The dinner was fine last night.  Howells live in one of the sloozy suburbs, although it is probably not a bit more nice than Glen Ellyn or Wheaton.  Al and I went to the Philadelphia Forum and heard a lecture by Dr. Knight, an Englishman, on eagles.  He took a trip for the National Geographic into Africa to study one of the types there, and illustrated his lecture by motion pictures, still pictures, and slides of terribly funny sketches which he drew.  The climax came at the end of the lecture, when he had the lights turned up—and there was the eagle which he captured as a baby just a little over a year ago—thing did tricks and everything—about 4 foot wingspread.  He was an awfully good lecturer and I enjoyed it muchly.  We then went back to Howells, Al insisted that I spend the night with him, and hit the straw about midnight.  This morning, we woke up about eleven and spend an hour in bed.  He read me part of a novel which he wrote for a graduate course at Penn State.  It was excellent, and I believe I can talk him into rewriting parts of it and submitting it one of the magazines for publication.   After lunch, we window-shopped in Philly, spending most of the time in Wanamakers.

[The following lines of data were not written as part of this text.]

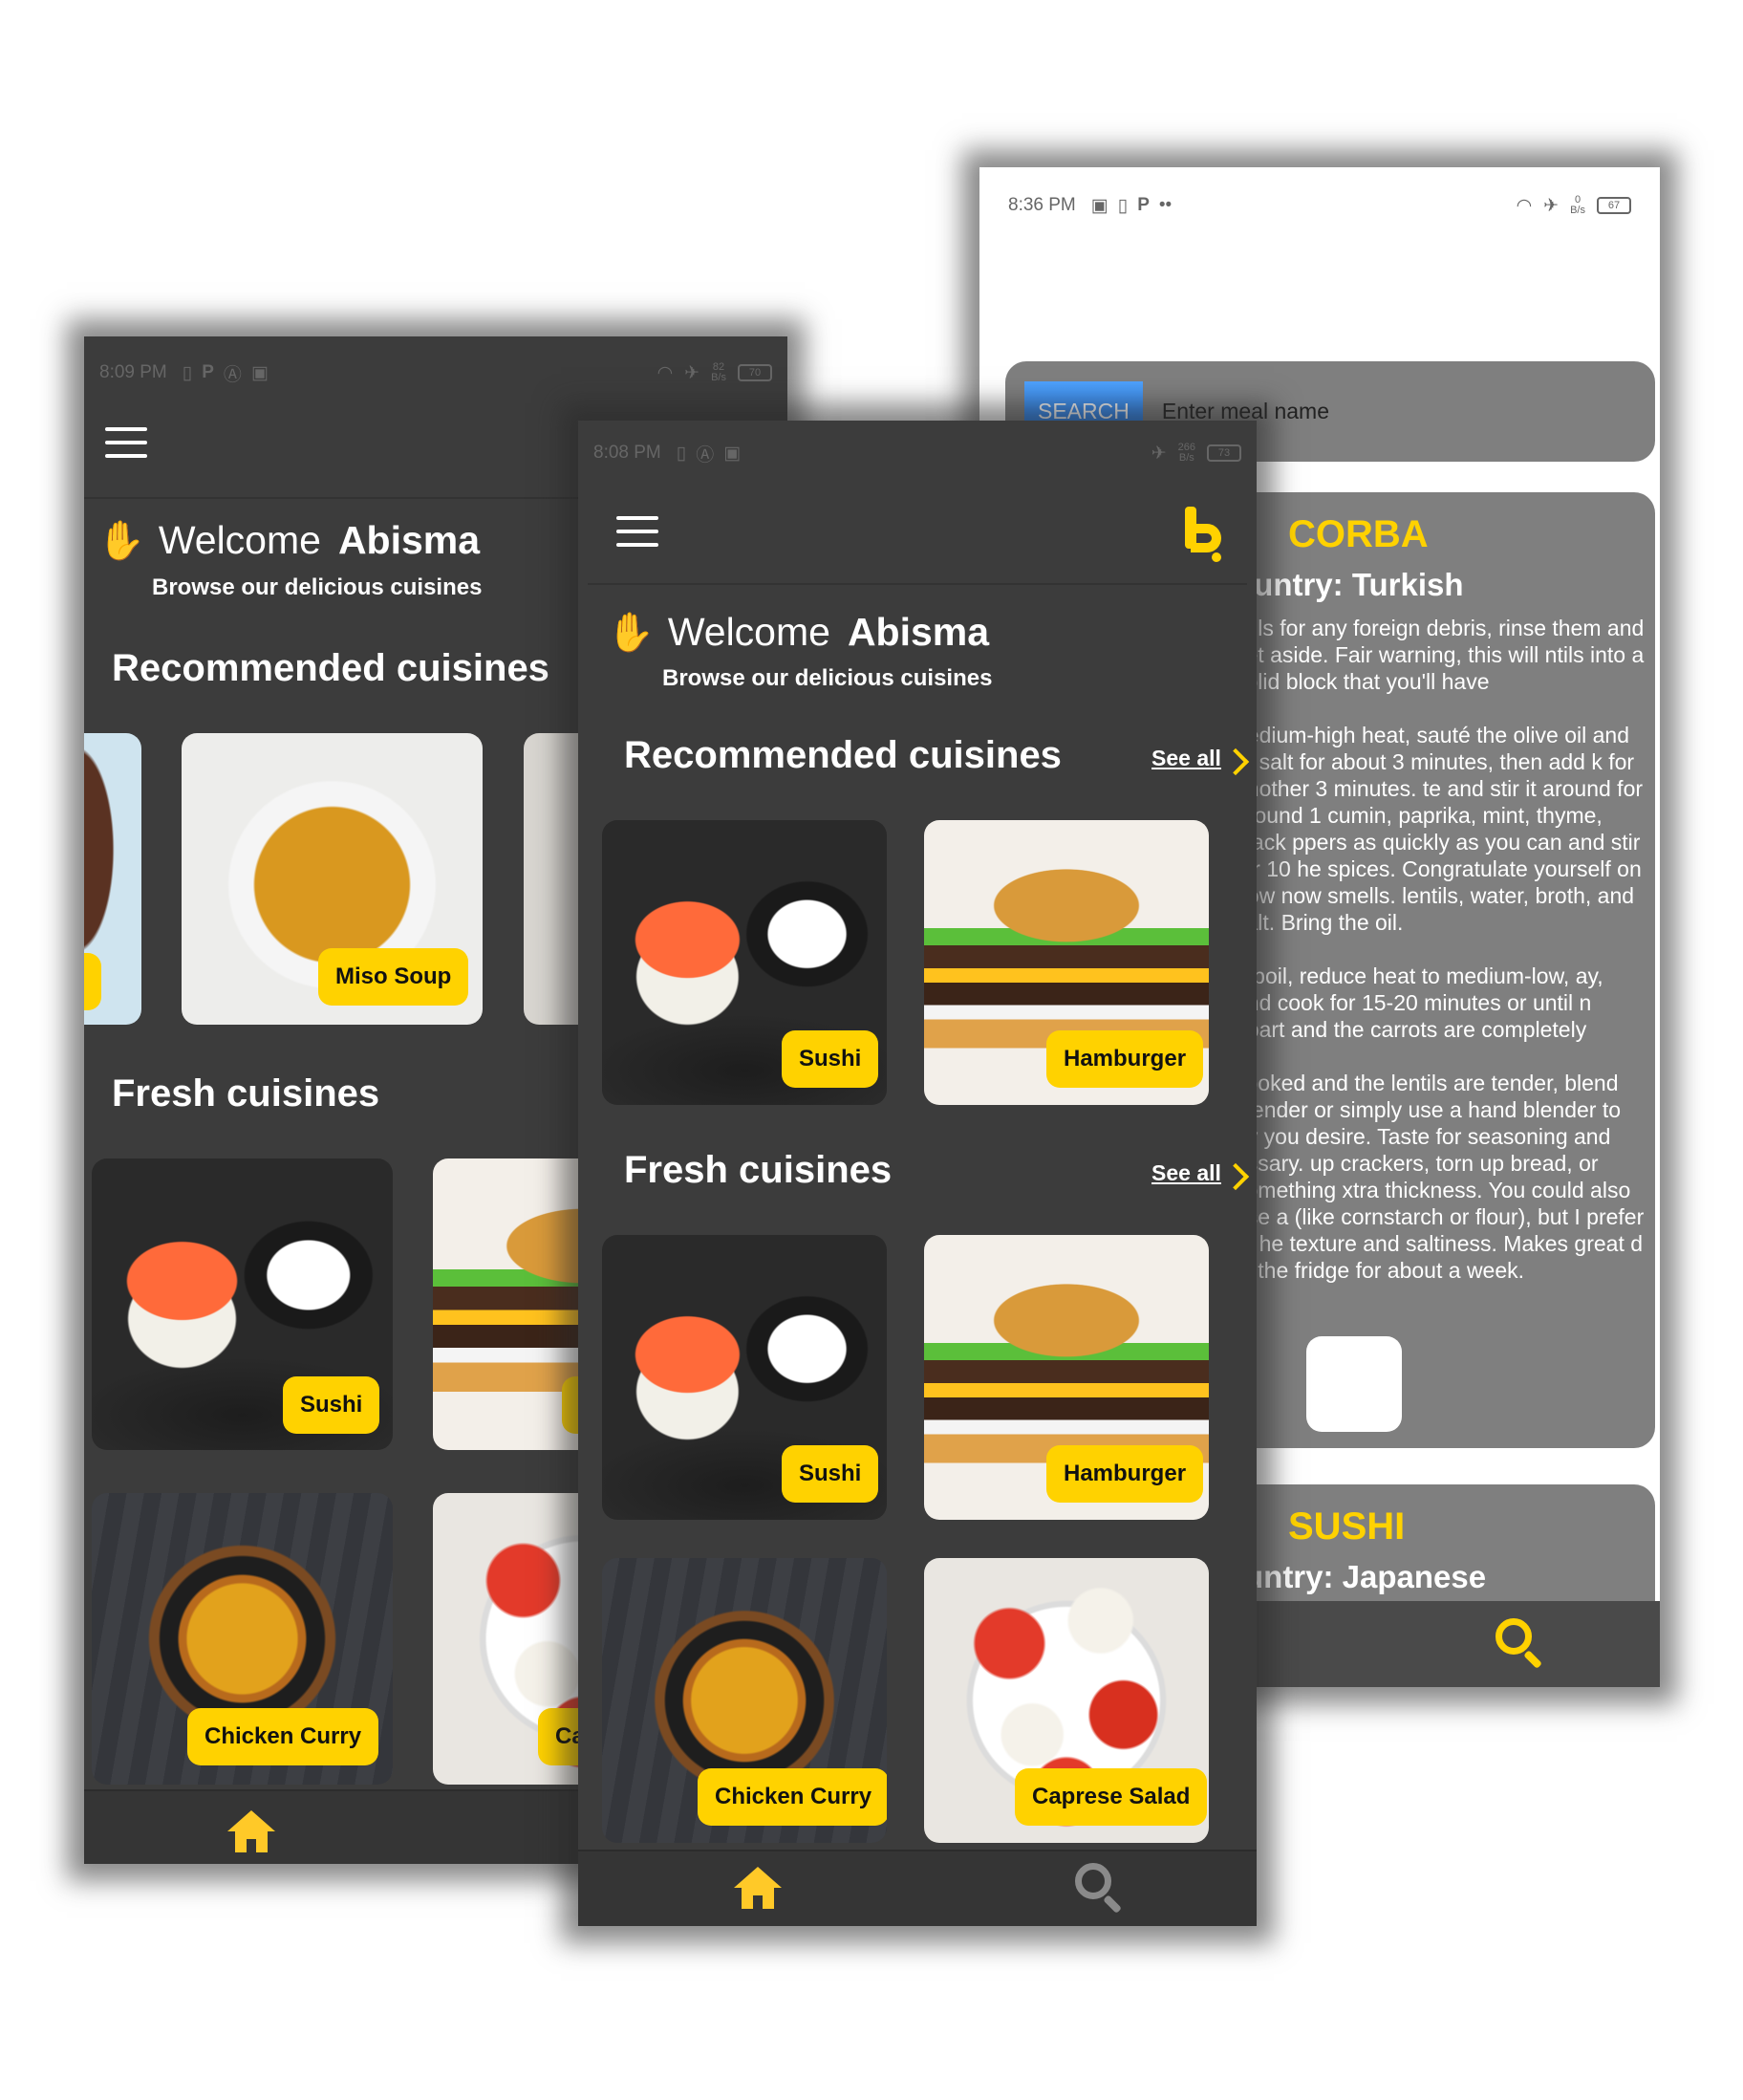  What do you see at coordinates (1166, 205) in the screenshot?
I see `more-dots-icon: ••` at bounding box center [1166, 205]. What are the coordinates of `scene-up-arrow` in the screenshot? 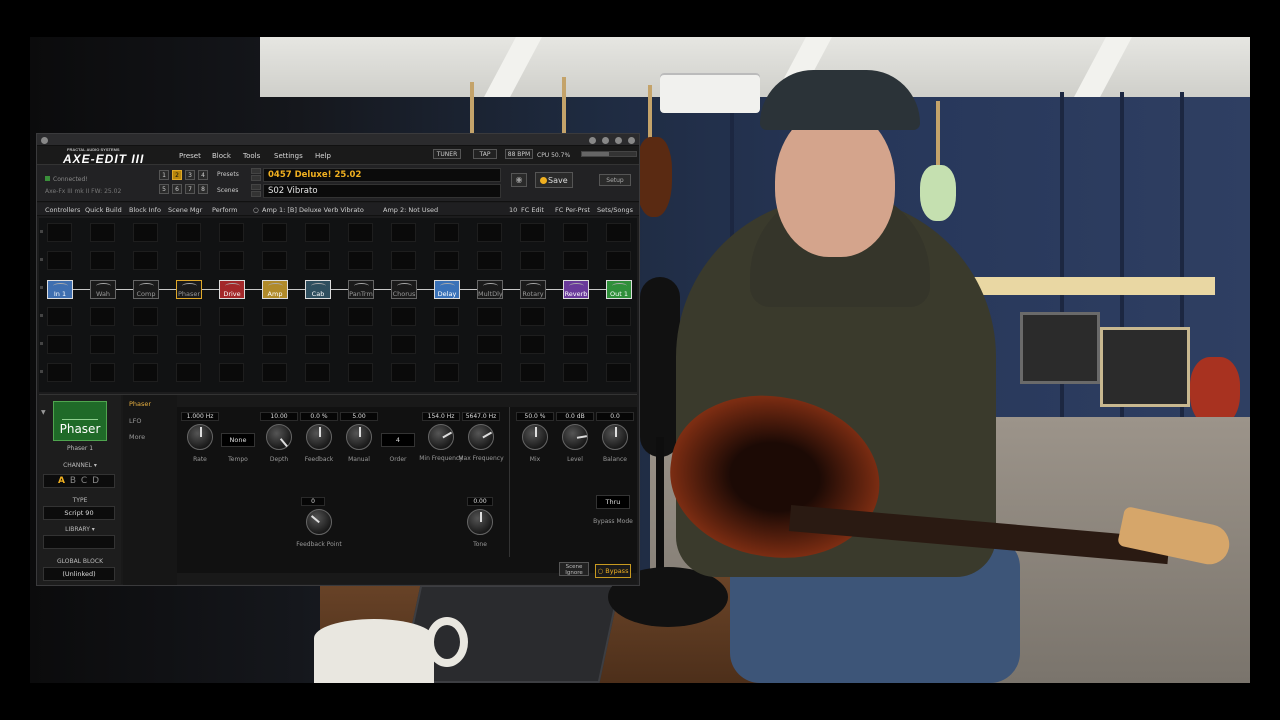 It's located at (256, 187).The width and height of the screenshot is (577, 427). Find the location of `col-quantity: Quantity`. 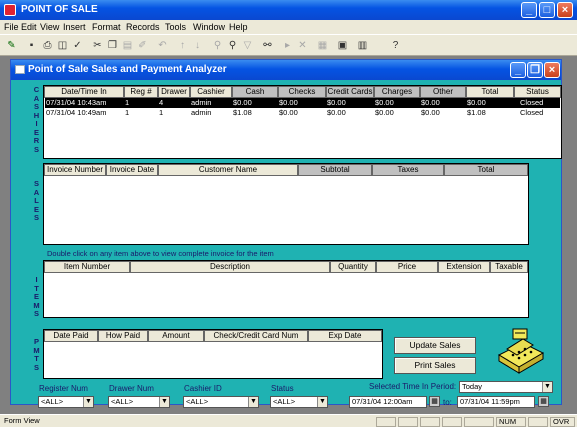

col-quantity: Quantity is located at coordinates (353, 267).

Wanamaker’s Department Store Philadelphia, PA

Gee, I missed you.  I got back here about an hour ago.  I don’t know what I’ll do about the rest of the weekend—probably study or something.  I may take a hike in the morning if I feel like it.

Al’s father is apparently dead.  His mother is quite a sweet person, and they are all intelligent.  They are taking a trip to Havana in a couple of weeks, Al’s spring vacation (he teaches English and French in one of the high schools).  Also taking a trip abroad this summer.

Well, precious, I must hi me out to supper.  Don’t forget that you owe me some pictures of the new hairdo!  Haw haw.  You got stung on that deal, didn’t you.  I don’t know what I would have done at Aiken’s last week and Al’s this week without my two snapshots of my baby.  I have two at home and two with me.